If you have known Violet for a while, the descriptions of these neurological issues may sound familiar in observing her behavior, i.e. her rocking when she’s anxious or nervous, inability to handle noisy environments, epic melt downs, disinterest in playing at the playground, and poor appetite to name a few. I’m so pleased to say that all of these underlying issues have been addressed in therapy and many of them have been resolved! Her spinal galant reflex is gone, her moro reflex has been integrated and her tactile defensiveness has drastically improved due to the deep pressure protocol brushing technique that we have been using.
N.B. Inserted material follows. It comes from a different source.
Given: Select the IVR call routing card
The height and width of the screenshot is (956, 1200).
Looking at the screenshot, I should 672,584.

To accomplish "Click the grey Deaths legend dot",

We are currently focusing on improving her auditory defensiveness, core stability, postural reflex and her shallow breathing.
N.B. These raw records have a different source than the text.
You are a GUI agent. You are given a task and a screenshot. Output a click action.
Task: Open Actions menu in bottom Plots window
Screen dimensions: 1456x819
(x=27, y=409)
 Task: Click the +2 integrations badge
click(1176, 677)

Since we started with OT in March, Violet has come a long way! It’s really amazing to me how resilient and receptive she is to learning and playing these days now that we have these sensory defensive issues under control. Loren has introduced her to therapeutic listening and she has been doing the program for almost two weeks.
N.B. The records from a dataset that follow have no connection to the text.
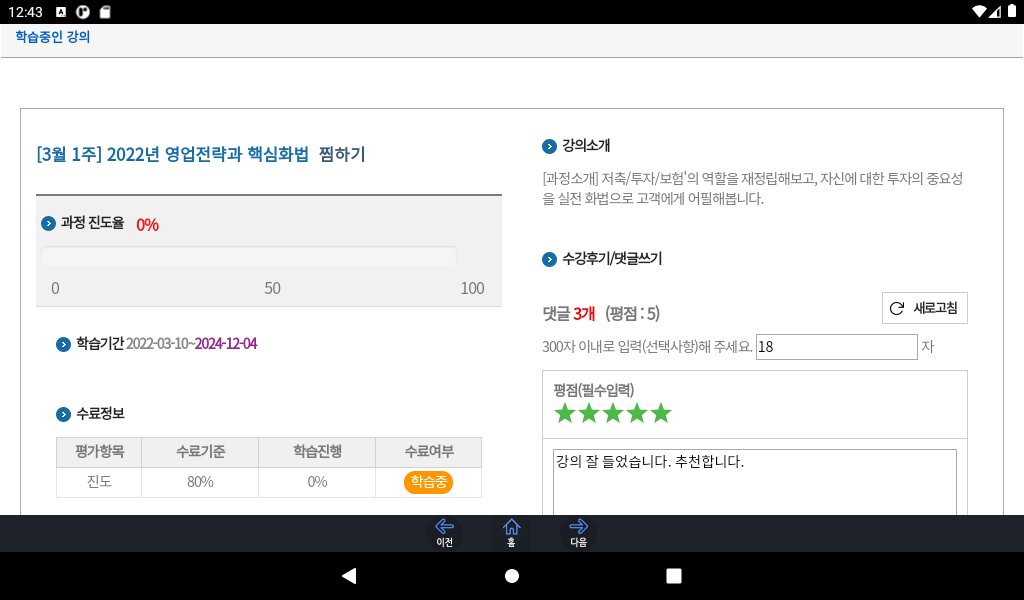Select the fifth rating star
1024x600 pixels.
point(661,413)
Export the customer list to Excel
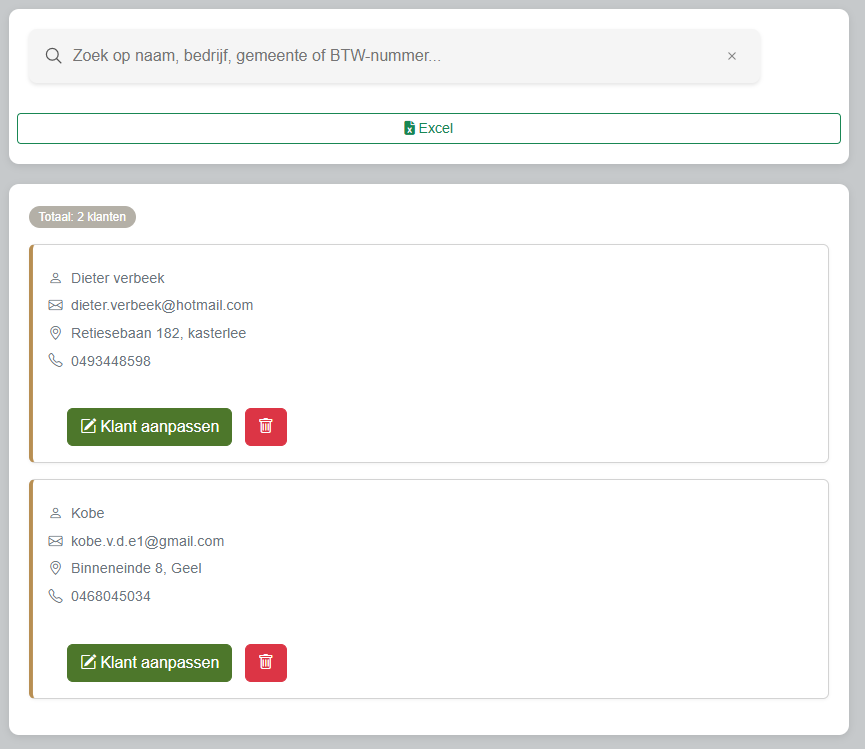 (428, 129)
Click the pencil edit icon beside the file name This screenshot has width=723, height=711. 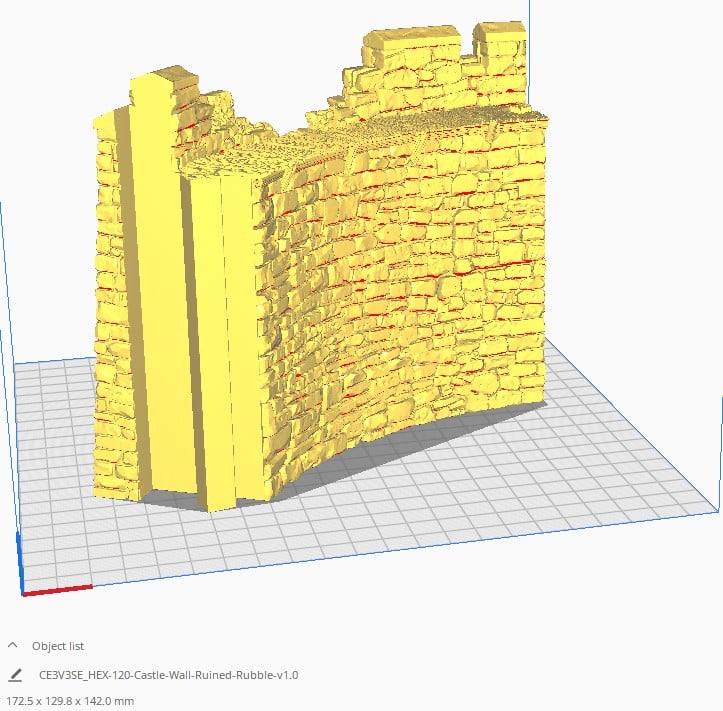15,675
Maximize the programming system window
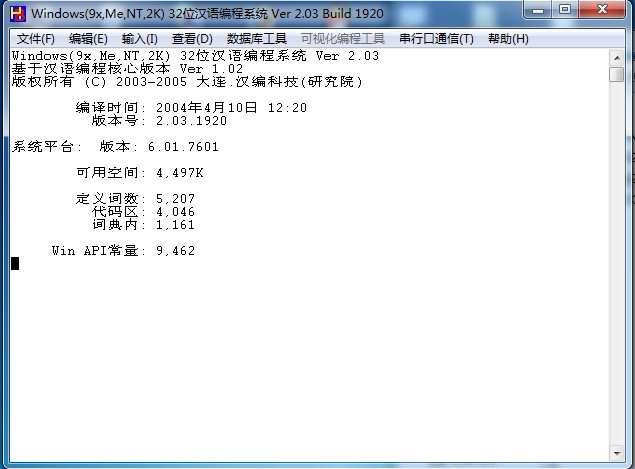The width and height of the screenshot is (635, 469). click(x=565, y=11)
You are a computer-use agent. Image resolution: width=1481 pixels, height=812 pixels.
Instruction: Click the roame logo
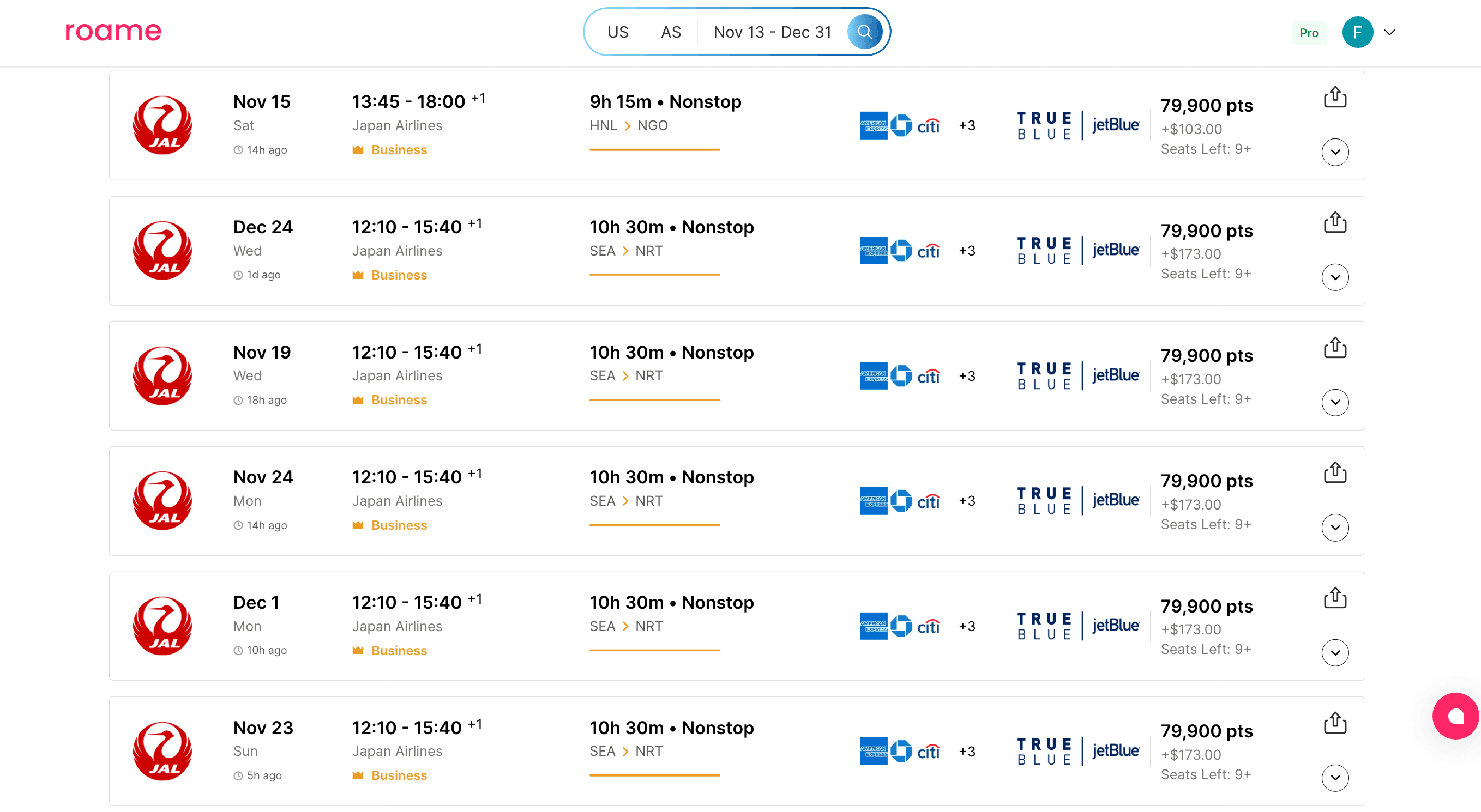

Here she is in the middle of a listening session. The headband is her favorite part It’s only to keep the headphones from slipping though, ha!
She listens to specially enhanced music on an MP3 player with headphones for 30 minutes, twice a day, with at least 3 hours in between each session. She listens while she’s playing, coloring, or eating a meal. But not while watching a show or sleeping. In order for the therapy to be most effective, the listener should be engaged in an activity. Results from Therapeutic Listening have shown improvement in the following areas(this is not a comprehensive list):
-Enhanced ability to focus
-Ability to make transitions or changes in routine easier
-Regulation of mood and energy level (overall a happier child, less irritable)
-Increased participation in and exploration of playground equipment (swings, slides, climbing structures)
-Praxis and motor planning (coming up with an idea, planning and then completing the task)
-Decreased fear of movement and fear of heights
-Improvement in fine motor skills including handwriting
-Reduction in sensory defensive behaviors (abnormal responses to sensory stimuli like sounds, touch, taste, pain)
If you’re interested in learning more about Therapeutic Listening, click here. One of the most interesting things about the listening therapy, is that Violet’s rocking has dramatically decreased. It’s pretty incredible. But I think the best part of participating with Violet in her therapy is watching her change and improve daily. She is truly happier! She is not a walking ball of stress anymore which is huge. 3 year olds should be happy, playful, joyful and full of life, not anxious and withdrawn. We are so proud of her and are anticipating all the great things she has to look forward to.